**Dokumen sumber:**
>>>

Kamis 20 Jun 2024 05:00 WIB

Ibnu Abbas Jawab Argumentasi Kaum Ekstremis

Ibnu Abbas adalah seorang sahabat Nabi yang alim.

Sahabat Nabi (ilustrasi)
Foto: Dok Republika
Sahabat Nabi (ilustrasi)

REPUBLIKA.CO.ID, JAKARTA -- Abdullah bin Abbas atau Ibnu Abbas merupakan sahabat Nabi Muhammad SAW yang "junior" bila diukur dari perspektif usia. Ia lahir tiga tahun sebelum hijrahnya Rasulullah SAW ke Madinah. Saat beliau wafat, Ibnu Abbas masih berusia 13 tahun.

"Ya Allah, ajarilah anak ini hikmah," demikian doa Nabi SAW sembari memeluk sepupunya itu. Ibnu Abbas kecil pernah diusap kepalanya dan didoakan oleh beliau. "Ya Allah, anugerahilah pemahaman agama kepadanya," kata Rasulullah SAW mendoakannya.

Baca Juga

Ketekunan Ibnu Abbas dalam menuntut ilmu-ilmu agama diakui banyak pihak. Bahkan, ia dijuluki sebagai “tinta umat” oleh para sahabat yang senior. Khalifah Umar bin Khattab hampir selalu mengundang pemuda tersebut untuk ikut berdiskusi bersama para penasihatnya yang lain dalam membahas persoalan agama dan umat.

Khalifah Umar wafat beberapa saat sesudah ditusuk oleh seorang Majusi. Kepemimpinannya digantikan oleh Utsman bin Affan.

Namun, prahara terjadi di ujung masa pemerintahan sang Dzun Nurain. Bahkan, Khalifah Utsman kemudian syahid karena dibunuh kelompok pemberontak.

Sesudah itu, Ali bin Abi Thalib menjadi khalifah. Di antara kebijakannya adalah memindahkan ibu kota dari Madinah ke Kufah (Irak). Sebab, ia ingin menjauhkan bara konflik politik dari kota suci.

Di Irak, muncul kelompok yang memiliki ideologi ekstremis. Mereka pada awalnya sangat fanatik mendukung Khalifah Ali bin Abi Thalib, sampai-sampai secara total memusuhi kubu Mu’awiyah bin Abi Sufyan. Gubernur Syam tersebut menolak pemerintahan Ali.

<<<

**Cuplikan entri:**
>>>

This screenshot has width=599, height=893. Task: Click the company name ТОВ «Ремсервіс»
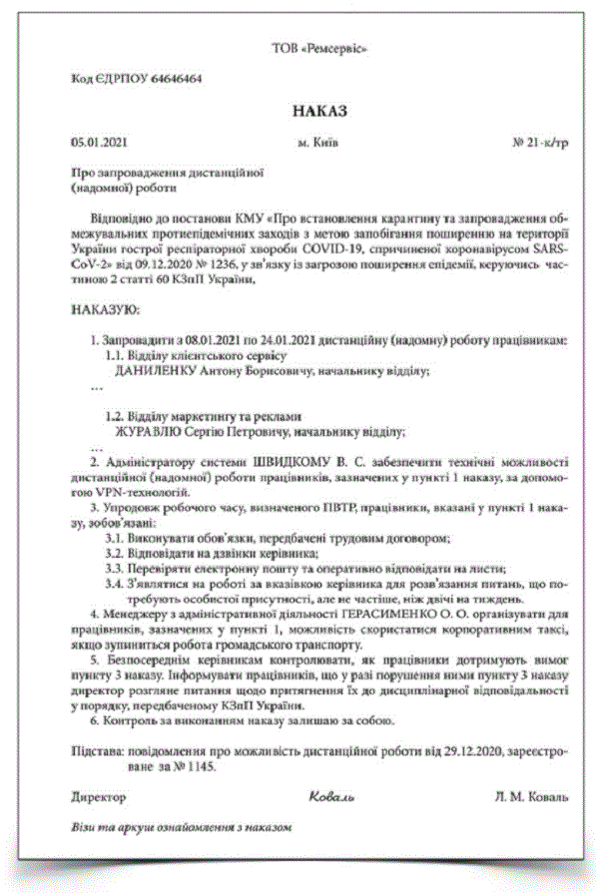pos(320,48)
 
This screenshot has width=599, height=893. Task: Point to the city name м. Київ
pos(317,143)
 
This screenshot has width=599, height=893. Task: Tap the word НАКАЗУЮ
pos(106,311)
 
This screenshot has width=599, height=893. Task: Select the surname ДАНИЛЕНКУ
pos(157,370)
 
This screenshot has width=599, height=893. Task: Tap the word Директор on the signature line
pos(100,797)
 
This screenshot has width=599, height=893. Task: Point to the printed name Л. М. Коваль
pos(530,797)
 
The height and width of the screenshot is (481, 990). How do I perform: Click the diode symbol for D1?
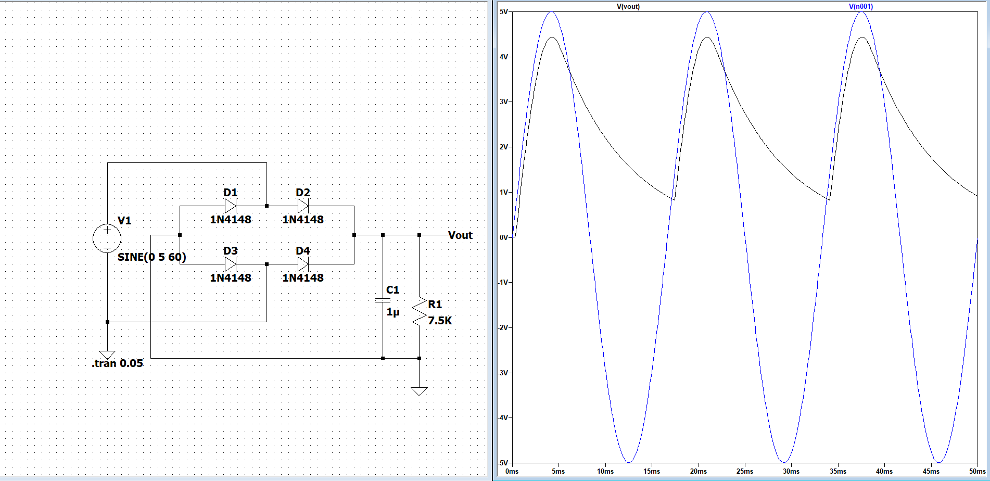(230, 206)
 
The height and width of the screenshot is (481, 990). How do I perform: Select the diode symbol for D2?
(302, 206)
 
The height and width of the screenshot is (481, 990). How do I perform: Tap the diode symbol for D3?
(230, 264)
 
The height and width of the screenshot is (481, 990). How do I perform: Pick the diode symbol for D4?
(302, 264)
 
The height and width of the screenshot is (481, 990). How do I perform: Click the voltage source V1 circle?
(107, 238)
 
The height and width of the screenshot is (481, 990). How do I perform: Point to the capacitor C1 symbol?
(383, 300)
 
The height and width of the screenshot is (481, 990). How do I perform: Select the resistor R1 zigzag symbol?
(419, 312)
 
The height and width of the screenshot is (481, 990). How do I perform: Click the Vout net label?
(460, 235)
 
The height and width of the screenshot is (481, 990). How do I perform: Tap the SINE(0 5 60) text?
(151, 257)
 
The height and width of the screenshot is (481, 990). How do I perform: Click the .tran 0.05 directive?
(118, 363)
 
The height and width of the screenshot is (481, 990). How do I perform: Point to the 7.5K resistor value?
(440, 321)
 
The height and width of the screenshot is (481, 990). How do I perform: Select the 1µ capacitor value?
(393, 312)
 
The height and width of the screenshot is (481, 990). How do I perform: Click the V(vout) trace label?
(628, 7)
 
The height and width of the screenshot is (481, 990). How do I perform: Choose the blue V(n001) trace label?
(861, 7)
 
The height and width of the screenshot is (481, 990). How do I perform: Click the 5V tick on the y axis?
(503, 11)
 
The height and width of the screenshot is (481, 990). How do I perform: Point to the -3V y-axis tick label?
(503, 373)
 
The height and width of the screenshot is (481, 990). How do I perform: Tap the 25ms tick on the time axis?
(745, 471)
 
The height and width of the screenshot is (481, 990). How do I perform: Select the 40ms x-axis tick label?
(884, 471)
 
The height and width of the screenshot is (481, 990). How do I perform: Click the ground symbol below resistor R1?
(419, 391)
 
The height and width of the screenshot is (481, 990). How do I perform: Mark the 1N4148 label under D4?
(303, 278)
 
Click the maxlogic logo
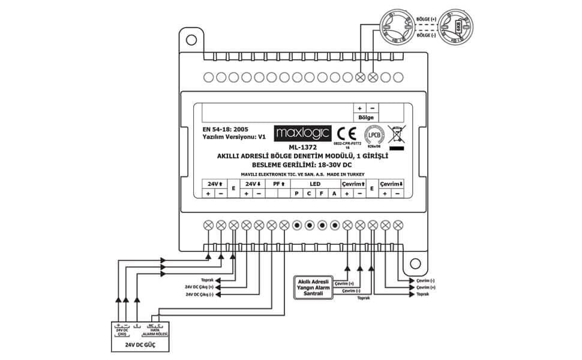pyautogui.click(x=302, y=133)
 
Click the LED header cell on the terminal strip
pyautogui.click(x=315, y=184)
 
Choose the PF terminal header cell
pyautogui.click(x=278, y=184)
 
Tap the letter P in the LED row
pyautogui.click(x=296, y=194)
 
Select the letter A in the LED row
pyautogui.click(x=334, y=194)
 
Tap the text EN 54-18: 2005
pyautogui.click(x=226, y=129)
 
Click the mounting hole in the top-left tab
pyautogui.click(x=191, y=40)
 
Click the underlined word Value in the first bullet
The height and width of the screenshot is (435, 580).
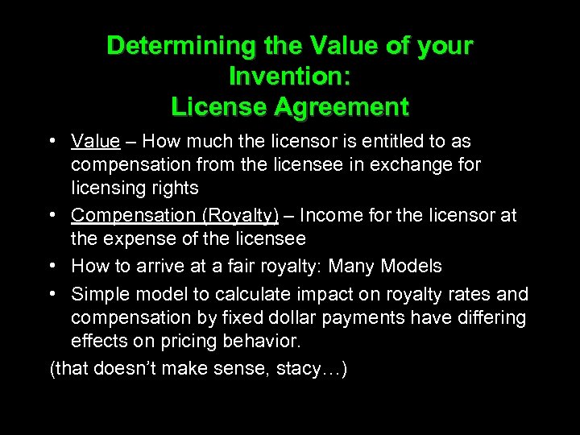point(95,142)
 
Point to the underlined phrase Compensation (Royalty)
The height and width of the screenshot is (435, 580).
point(175,216)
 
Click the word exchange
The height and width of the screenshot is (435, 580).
point(415,165)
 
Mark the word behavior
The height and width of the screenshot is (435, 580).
point(260,341)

<<<

Tuliskan ulang secara persis seluruh bagian artikel tentang Ibnu Abbas, dari "REPUBLIKA.CO.ID, JAKARTA -- Abdullah" hingga "agama dan umat.".

**Jawaban yang diharapkan:**
REPUBLIKA.CO.ID, JAKARTA -- Abdullah bin Abbas atau Ibnu Abbas merupakan sahabat Nabi Muhammad SAW yang "junior" bila diukur dari perspektif usia. Ia lahir tiga tahun sebelum hijrahnya Rasulullah SAW ke Madinah. Saat beliau wafat, Ibnu Abbas masih berusia 13 tahun.

"Ya Allah, ajarilah anak ini hikmah," demikian doa Nabi SAW sembari memeluk sepupunya itu. Ibnu Abbas kecil pernah diusap kepalanya dan didoakan oleh beliau. "Ya Allah, anugerahilah pemahaman agama kepadanya," kata Rasulullah SAW mendoakannya.

Baca Juga

Ketekunan Ibnu Abbas dalam menuntut ilmu-ilmu agama diakui banyak pihak. Bahkan, ia dijuluki sebagai “tinta umat” oleh para sahabat yang senior. Khalifah Umar bin Khattab hampir selalu mengundang pemuda tersebut untuk ikut berdiskusi bersama para penasihatnya yang lain dalam membahas persoalan agama dan umat.